Nineteen years old, and all he’s living for is the experience. For that matter, seventeen years old and so am I. Why…?
“I can’t answer your question, Katie.”
“I didn’t…”
“Your entire body said the question that I’ve asked a million times.” He stopped, and leaned back, raising his entire being toward the sky, and the river, and the whole world of invisibility and mists around. “Why. But we can’t see, Katie. We can’t see two feet in front of us. We don’t know.”
She gazed into the mists.
“We don’t even know if the river will smooth out ahead, or if it’ll be rough, or if we’ll come aground, or where, or if the canoe’ll just turn over and no one will ever find us.
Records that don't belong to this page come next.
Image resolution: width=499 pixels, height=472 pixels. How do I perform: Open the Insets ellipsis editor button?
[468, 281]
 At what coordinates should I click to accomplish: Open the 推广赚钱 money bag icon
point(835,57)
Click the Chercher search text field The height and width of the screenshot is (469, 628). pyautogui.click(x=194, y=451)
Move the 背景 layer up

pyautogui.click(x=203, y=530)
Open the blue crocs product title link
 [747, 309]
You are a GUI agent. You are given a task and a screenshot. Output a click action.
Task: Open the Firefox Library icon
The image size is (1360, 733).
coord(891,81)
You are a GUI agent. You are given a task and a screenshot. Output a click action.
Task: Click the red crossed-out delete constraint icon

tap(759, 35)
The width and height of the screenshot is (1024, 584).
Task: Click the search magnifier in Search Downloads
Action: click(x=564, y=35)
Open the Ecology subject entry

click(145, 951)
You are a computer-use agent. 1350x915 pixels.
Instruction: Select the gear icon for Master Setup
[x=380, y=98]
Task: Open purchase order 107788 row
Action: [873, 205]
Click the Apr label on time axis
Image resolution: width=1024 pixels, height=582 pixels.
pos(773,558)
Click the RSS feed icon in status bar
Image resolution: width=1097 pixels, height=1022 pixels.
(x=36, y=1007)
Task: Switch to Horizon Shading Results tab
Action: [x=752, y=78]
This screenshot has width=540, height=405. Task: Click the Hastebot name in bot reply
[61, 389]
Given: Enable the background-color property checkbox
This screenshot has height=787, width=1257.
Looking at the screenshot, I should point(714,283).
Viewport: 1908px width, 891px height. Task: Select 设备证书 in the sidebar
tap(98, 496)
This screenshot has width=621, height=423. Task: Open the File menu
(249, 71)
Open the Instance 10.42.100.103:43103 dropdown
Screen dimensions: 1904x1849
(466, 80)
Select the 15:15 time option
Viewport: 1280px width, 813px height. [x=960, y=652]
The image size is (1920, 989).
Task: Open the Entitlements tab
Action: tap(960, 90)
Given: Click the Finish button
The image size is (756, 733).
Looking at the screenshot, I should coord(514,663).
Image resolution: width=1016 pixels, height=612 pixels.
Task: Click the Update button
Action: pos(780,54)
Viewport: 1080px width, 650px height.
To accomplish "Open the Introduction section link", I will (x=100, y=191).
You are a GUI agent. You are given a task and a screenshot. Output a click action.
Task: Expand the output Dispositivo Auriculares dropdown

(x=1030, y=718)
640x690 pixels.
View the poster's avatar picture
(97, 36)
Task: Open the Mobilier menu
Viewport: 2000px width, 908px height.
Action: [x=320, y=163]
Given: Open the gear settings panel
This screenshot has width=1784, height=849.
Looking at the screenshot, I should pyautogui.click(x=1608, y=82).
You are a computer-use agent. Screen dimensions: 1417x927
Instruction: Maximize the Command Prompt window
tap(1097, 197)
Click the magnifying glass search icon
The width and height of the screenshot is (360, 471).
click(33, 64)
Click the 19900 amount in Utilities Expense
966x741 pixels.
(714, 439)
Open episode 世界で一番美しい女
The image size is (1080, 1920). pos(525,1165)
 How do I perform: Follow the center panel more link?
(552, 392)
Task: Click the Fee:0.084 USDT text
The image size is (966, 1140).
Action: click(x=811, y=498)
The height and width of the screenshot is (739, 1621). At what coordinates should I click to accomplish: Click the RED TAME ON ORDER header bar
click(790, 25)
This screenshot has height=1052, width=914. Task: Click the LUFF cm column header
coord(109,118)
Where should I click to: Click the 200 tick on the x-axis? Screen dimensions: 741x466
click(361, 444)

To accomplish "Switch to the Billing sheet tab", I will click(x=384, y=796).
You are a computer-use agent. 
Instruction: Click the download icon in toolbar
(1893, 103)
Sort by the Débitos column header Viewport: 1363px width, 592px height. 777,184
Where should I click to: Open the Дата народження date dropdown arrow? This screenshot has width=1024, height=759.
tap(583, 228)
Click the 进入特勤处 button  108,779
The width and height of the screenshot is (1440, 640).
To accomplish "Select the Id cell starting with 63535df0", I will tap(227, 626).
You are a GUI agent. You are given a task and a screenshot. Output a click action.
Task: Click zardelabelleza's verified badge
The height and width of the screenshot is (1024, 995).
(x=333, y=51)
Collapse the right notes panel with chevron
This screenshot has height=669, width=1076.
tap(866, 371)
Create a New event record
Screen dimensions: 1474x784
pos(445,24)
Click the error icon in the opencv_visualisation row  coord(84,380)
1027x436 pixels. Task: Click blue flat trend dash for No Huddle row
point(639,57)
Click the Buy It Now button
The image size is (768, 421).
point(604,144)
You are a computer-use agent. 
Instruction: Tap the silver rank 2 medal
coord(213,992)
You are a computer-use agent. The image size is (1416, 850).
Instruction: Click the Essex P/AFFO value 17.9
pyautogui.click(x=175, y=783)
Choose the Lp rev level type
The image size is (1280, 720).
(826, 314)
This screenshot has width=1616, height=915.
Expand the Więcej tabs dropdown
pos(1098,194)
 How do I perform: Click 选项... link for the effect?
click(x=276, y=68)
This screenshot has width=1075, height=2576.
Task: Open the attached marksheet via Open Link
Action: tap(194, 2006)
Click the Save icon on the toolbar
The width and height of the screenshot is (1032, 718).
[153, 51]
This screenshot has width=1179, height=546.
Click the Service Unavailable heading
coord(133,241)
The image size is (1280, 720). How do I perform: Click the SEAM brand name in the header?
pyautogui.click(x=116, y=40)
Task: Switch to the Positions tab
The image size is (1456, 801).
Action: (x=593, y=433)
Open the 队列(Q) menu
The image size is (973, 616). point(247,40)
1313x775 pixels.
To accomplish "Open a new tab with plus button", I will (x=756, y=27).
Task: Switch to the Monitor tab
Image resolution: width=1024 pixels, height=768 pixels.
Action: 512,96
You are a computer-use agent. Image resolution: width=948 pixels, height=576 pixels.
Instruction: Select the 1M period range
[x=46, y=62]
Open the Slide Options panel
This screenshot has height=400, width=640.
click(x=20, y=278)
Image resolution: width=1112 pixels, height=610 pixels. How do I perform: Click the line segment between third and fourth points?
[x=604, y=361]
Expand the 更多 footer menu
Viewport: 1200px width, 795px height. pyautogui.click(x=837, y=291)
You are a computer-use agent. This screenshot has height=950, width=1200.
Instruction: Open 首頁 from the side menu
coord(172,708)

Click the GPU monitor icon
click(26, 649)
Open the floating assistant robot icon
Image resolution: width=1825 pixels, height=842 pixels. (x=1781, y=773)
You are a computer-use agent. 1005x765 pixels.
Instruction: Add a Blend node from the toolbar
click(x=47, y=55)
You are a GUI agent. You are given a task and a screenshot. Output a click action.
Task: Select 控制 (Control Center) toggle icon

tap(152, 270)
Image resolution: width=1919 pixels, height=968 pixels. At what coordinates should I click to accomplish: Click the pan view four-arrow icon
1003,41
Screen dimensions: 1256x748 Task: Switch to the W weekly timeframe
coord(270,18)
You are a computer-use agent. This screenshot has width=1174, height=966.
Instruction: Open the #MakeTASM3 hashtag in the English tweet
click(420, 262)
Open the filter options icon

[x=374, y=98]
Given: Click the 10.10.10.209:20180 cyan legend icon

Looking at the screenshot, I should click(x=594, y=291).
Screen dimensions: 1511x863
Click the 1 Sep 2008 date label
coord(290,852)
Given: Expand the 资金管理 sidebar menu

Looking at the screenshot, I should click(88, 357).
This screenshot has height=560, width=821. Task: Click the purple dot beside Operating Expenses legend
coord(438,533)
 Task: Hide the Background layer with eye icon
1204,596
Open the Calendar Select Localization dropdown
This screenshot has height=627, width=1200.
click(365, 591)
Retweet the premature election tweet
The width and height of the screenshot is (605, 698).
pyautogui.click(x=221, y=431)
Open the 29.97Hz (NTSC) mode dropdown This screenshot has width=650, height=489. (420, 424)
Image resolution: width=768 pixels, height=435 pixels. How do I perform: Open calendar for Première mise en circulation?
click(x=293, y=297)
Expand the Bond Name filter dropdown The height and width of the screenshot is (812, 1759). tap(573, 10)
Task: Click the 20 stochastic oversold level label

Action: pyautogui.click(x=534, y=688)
We just don’t know.”
Two real tears fell into the water. “It doesn’t have to be this way!”
Jason averted those enormous copper eyes and shook his head.
It was still beautiful…the roughness of the river itself contributing to the beauty.
“Why can’t this just go on?” I don’t want it to. Not when he’s still all locked inside of himself. Where are those treasures that I saw once? Where are my dreams?
The canoe ran aground with a thump.
“Oh, well,” Jason said, “Guess we’re safe for the present. Want to go find the ship?”
Katie pulled him aside on the bank. “I only have one more question, I guess. Jason…after talking about all this, I do feel like you’ve let me in again, and I’m sorry for ever locking you out. Will you still be my friend?”
He looked toward the trees with a pained expression. “Katie, it can never be like before. I hold so much pain inside. I can’t be the prankster you knew…I don’t think I ever was. People avoid me, because they know that if they come to love me, they always take the chance that the river will suddenly pitch me in, that they’ll never see me again. Are you willing to take that risk?”
“Don’t you take that same risk when you say you still want to be friends with me?”
Jason stared at her. Suddenly his eyes were amber, and there were tears welling up in those depths. “Damn…”
Then she was crying, and then he was crying, and they sat on the bank and wept out all the deadness and desperation that had kept them hidden from the world.
Finally they sat up and looked around…and everything looked different to Katie.
“Your eyes,” Jason murmured. “They aren’t ice anymore. They’re liquid.”